▶ _How to complete this task_:
Output exactly, in the material below, the lines from the one with "You are a GUI" through the one with "Where should I click to: Select". Omit all pictures.

▶ _Records provided_:
###
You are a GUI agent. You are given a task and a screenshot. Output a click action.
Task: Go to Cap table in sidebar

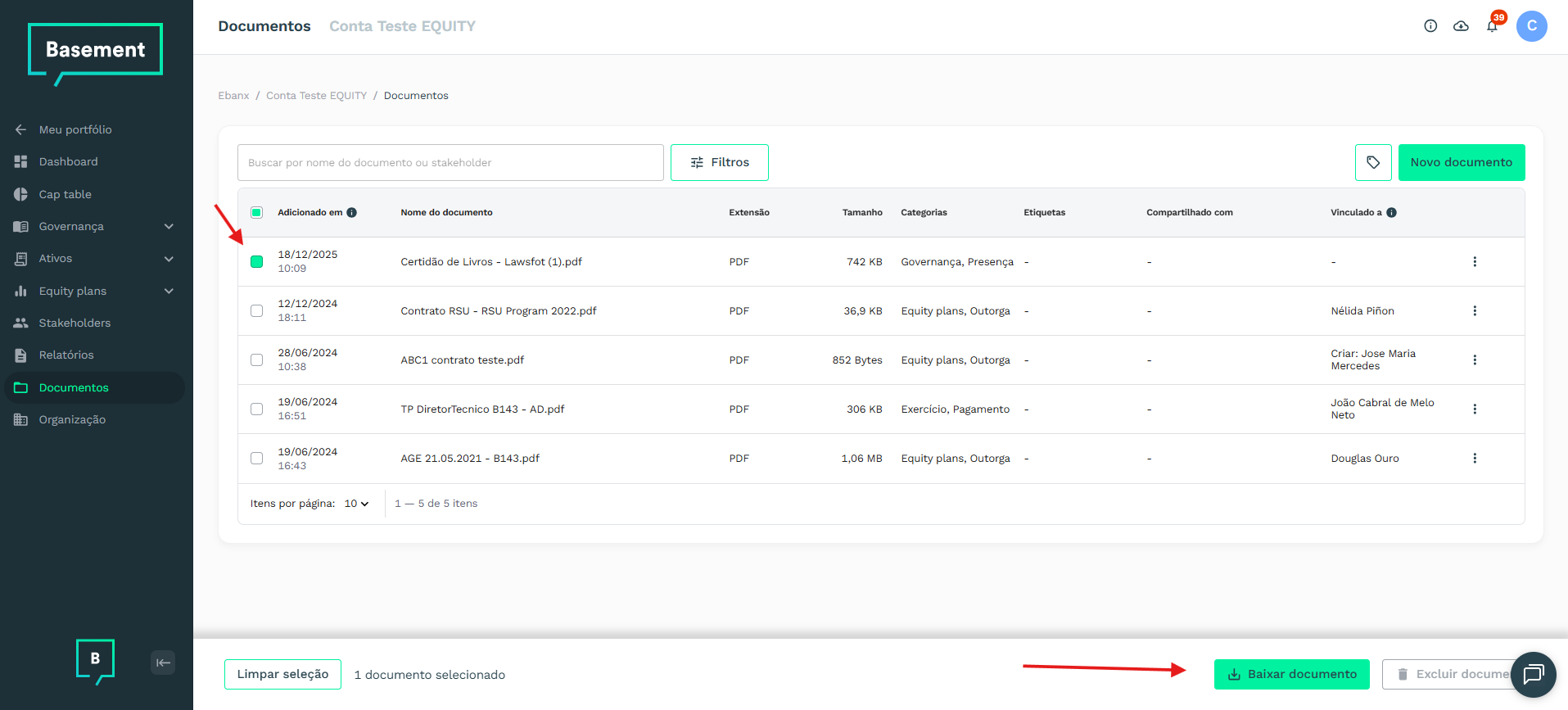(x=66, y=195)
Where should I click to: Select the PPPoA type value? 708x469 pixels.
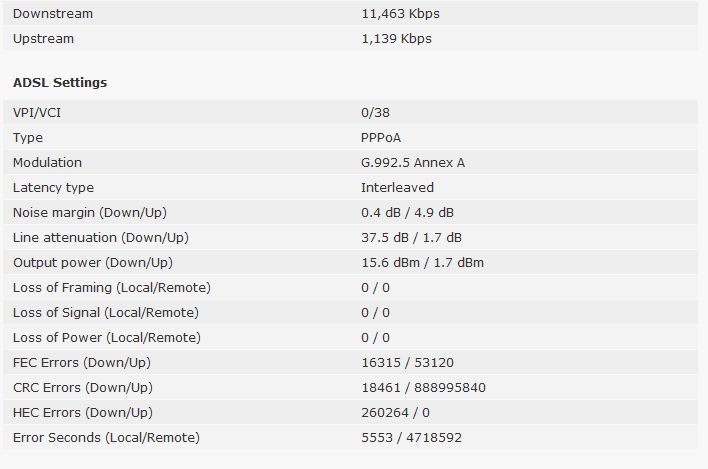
###
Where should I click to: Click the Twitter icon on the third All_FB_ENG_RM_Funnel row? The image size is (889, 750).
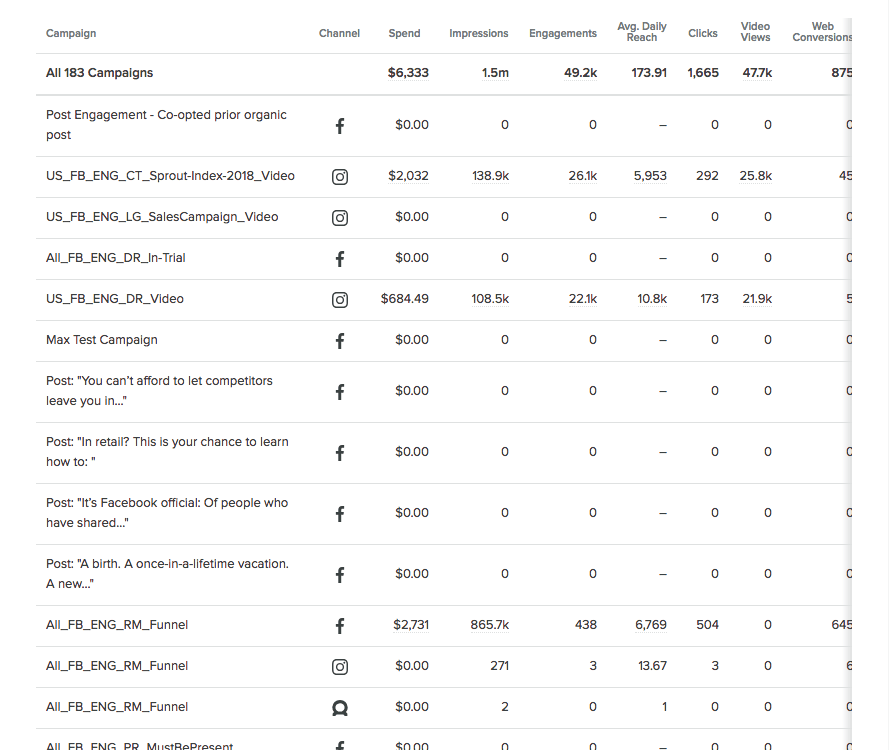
###
▶ _Response below_:
You are a GUI agent. You are given a task and a screenshot. Output a click action.
Task: Go to Cap table in sidebar

(x=66, y=195)
Where should I click to: Select the PPPoA type value? 708x469 pixels.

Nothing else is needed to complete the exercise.